▸ Exercise goal:
All that is asked is a faithful reproduction of the entries.

▸ The data:
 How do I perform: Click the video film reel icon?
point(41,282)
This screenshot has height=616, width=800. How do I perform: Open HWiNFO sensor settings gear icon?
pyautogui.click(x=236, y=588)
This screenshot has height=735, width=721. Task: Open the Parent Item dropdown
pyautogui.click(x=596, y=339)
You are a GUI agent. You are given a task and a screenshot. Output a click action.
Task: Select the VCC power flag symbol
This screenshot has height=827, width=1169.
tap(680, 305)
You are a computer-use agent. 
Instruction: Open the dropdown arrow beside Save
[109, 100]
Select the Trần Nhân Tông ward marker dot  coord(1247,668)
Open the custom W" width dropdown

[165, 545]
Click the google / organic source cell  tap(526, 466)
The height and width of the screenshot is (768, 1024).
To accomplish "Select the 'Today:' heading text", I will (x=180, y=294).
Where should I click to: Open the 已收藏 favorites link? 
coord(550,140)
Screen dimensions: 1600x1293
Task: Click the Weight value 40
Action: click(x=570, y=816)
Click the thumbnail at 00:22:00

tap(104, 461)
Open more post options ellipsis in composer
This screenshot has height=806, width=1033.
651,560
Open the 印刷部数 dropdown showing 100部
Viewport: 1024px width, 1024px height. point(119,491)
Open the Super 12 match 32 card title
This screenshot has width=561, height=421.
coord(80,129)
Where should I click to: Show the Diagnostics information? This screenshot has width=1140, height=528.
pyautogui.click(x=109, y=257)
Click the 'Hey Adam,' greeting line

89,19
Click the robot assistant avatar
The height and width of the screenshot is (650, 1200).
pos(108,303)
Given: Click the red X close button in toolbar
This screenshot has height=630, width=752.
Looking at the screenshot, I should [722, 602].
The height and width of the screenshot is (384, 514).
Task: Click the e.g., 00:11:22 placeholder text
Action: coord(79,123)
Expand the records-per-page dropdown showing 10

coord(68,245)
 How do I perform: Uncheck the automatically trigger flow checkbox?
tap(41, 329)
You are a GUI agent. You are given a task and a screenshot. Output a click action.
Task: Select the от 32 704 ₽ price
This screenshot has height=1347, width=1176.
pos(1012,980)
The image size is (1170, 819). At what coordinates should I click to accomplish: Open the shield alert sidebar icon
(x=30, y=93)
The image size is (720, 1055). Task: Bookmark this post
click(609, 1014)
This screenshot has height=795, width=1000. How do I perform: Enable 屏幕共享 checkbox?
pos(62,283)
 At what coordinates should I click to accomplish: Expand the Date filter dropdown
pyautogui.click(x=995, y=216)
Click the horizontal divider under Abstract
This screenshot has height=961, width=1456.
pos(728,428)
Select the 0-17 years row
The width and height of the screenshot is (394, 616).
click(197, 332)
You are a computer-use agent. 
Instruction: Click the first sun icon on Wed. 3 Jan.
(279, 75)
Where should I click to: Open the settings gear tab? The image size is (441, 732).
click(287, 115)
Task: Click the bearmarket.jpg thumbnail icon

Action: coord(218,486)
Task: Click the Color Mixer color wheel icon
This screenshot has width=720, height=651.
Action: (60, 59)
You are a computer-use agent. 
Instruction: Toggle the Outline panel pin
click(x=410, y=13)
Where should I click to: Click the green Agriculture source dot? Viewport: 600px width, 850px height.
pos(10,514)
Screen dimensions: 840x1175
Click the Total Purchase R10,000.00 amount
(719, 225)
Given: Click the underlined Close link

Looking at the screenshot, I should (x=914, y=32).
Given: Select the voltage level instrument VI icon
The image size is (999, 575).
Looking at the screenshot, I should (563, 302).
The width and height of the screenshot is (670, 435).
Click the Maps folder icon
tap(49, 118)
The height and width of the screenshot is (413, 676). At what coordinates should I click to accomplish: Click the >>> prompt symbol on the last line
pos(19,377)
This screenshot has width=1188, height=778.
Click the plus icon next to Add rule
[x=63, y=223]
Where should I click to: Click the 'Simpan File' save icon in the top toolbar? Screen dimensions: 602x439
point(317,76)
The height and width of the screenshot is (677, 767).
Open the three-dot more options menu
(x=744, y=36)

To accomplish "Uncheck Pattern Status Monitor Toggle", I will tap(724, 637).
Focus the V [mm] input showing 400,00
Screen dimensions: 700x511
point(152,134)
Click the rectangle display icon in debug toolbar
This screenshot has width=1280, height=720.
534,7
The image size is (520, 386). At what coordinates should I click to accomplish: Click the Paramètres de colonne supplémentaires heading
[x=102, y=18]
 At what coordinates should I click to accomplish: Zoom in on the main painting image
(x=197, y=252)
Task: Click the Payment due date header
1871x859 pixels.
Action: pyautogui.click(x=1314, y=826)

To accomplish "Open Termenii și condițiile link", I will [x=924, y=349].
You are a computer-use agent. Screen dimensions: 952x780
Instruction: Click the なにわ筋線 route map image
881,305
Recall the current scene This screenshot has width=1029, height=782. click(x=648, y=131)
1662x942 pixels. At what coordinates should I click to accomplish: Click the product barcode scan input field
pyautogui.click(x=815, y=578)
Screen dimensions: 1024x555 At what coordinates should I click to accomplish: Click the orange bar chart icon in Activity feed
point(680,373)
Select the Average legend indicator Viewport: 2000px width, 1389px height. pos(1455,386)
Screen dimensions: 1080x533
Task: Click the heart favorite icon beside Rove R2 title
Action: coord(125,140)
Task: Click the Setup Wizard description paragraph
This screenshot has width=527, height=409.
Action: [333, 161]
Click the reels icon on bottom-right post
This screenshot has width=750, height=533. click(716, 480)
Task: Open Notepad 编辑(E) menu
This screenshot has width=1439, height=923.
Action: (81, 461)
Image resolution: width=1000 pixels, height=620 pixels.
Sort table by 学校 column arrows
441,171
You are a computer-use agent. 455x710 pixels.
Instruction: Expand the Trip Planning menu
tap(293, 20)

▸ Output for this task:
 How do I perform: Click the video film reel icon?
point(41,282)
This screenshot has height=616, width=800. How do I perform: Open HWiNFO sensor settings gear icon?
pyautogui.click(x=236, y=588)
This screenshot has height=735, width=721. Task: Open the Parent Item dropdown
pyautogui.click(x=596, y=339)
You are a GUI agent. You are given a task and a screenshot. Output a click action.
Task: Select the VCC power flag symbol
This screenshot has height=827, width=1169.
tap(680, 305)
You are a computer-use agent. 
Instruction: Open the dropdown arrow beside Save
[109, 100]
Select the Trần Nhân Tông ward marker dot  coord(1247,668)
Open the custom W" width dropdown

[165, 545]
Click the google / organic source cell  tap(526, 466)
The height and width of the screenshot is (768, 1024).
To accomplish "Select the 'Today:' heading text", I will (x=180, y=294).
Where should I click to: Open the 已收藏 favorites link? 
coord(550,140)
Screen dimensions: 1600x1293
Task: Click the Weight value 40
Action: click(x=570, y=816)
Click the thumbnail at 00:22:00

tap(104, 461)
Open more post options ellipsis in composer
This screenshot has height=806, width=1033.
651,560
Open the 印刷部数 dropdown showing 100部
Viewport: 1024px width, 1024px height. point(119,491)
Open the Super 12 match 32 card title
This screenshot has width=561, height=421.
coord(80,129)
Where should I click to: Show the Diagnostics information? This screenshot has width=1140, height=528.
pyautogui.click(x=109, y=257)
Click the 'Hey Adam,' greeting line

89,19
Click the robot assistant avatar
The height and width of the screenshot is (650, 1200).
pos(108,303)
Given: Click the red X close button in toolbar
This screenshot has height=630, width=752.
Looking at the screenshot, I should [722, 602].
The height and width of the screenshot is (384, 514).
Task: Click the e.g., 00:11:22 placeholder text
Action: coord(79,123)
Expand the records-per-page dropdown showing 10

coord(68,245)
 How do I perform: Uncheck the automatically trigger flow checkbox?
tap(41, 329)
You are a GUI agent. You are given a task and a screenshot. Output a click action.
Task: Select the от 32 704 ₽ price
This screenshot has height=1347, width=1176.
pos(1012,980)
The image size is (1170, 819). At what coordinates should I click to accomplish: Open the shield alert sidebar icon
(x=30, y=93)
The image size is (720, 1055). Task: Bookmark this post
click(609, 1014)
This screenshot has height=795, width=1000. How do I perform: Enable 屏幕共享 checkbox?
pos(62,283)
 At what coordinates should I click to accomplish: Expand the Date filter dropdown
pyautogui.click(x=995, y=216)
Click the horizontal divider under Abstract
This screenshot has height=961, width=1456.
pos(728,428)
Select the 0-17 years row
The width and height of the screenshot is (394, 616).
click(197, 332)
You are a computer-use agent. 
Instruction: Click the first sun icon on Wed. 3 Jan.
(279, 75)
Where should I click to: Open the settings gear tab? The image size is (441, 732).
click(287, 115)
Task: Click the bearmarket.jpg thumbnail icon

Action: coord(218,486)
Task: Click the Color Mixer color wheel icon
This screenshot has width=720, height=651.
Action: (60, 59)
You are a computer-use agent. 
Instruction: Toggle the Outline panel pin
click(x=410, y=13)
Where should I click to: Click the green Agriculture source dot? Viewport: 600px width, 850px height.
pos(10,514)
Screen dimensions: 840x1175
Click the Total Purchase R10,000.00 amount
(719, 225)
Given: Click the underlined Close link

Looking at the screenshot, I should (x=914, y=32).
Given: Select the voltage level instrument VI icon
The image size is (999, 575).
Looking at the screenshot, I should (563, 302).
The width and height of the screenshot is (670, 435).
Click the Maps folder icon
tap(49, 118)
The height and width of the screenshot is (413, 676). At what coordinates should I click to accomplish: Click the >>> prompt symbol on the last line
pos(19,377)
This screenshot has width=1188, height=778.
Click the plus icon next to Add rule
[x=63, y=223]
Where should I click to: Click the 'Simpan File' save icon in the top toolbar? Screen dimensions: 602x439
point(317,76)
The height and width of the screenshot is (677, 767).
Open the three-dot more options menu
(x=744, y=36)

To accomplish "Uncheck Pattern Status Monitor Toggle", I will tap(724, 637).
Focus the V [mm] input showing 400,00
Screen dimensions: 700x511
point(152,134)
Click the rectangle display icon in debug toolbar
This screenshot has width=1280, height=720.
534,7
The image size is (520, 386). At what coordinates should I click to accomplish: Click the Paramètres de colonne supplémentaires heading
[x=102, y=18]
 At what coordinates should I click to accomplish: Zoom in on the main painting image
(x=197, y=252)
Task: Click the Payment due date header
1871x859 pixels.
Action: pyautogui.click(x=1314, y=826)

To accomplish "Open Termenii și condițiile link", I will [x=924, y=349].
You are a computer-use agent. Screen dimensions: 952x780
Instruction: Click the なにわ筋線 route map image
881,305
Recall the current scene This screenshot has width=1029, height=782. click(x=648, y=131)
1662x942 pixels. At what coordinates should I click to accomplish: Click the product barcode scan input field
pyautogui.click(x=815, y=578)
Screen dimensions: 1024x555 At what coordinates should I click to accomplish: Click the orange bar chart icon in Activity feed
point(680,373)
Select the Average legend indicator Viewport: 2000px width, 1389px height. pos(1455,386)
Screen dimensions: 1080x533
Task: Click the heart favorite icon beside Rove R2 title
Action: coord(125,140)
Task: Click the Setup Wizard description paragraph
This screenshot has width=527, height=409.
Action: [333, 161]
Click the reels icon on bottom-right post
This screenshot has width=750, height=533. click(716, 480)
Task: Open Notepad 编辑(E) menu
This screenshot has width=1439, height=923.
Action: (81, 461)
Image resolution: width=1000 pixels, height=620 pixels.
Sort table by 学校 column arrows
441,171
You are a computer-use agent. 455x710 pixels.
Instruction: Expand the Trip Planning menu
tap(293, 20)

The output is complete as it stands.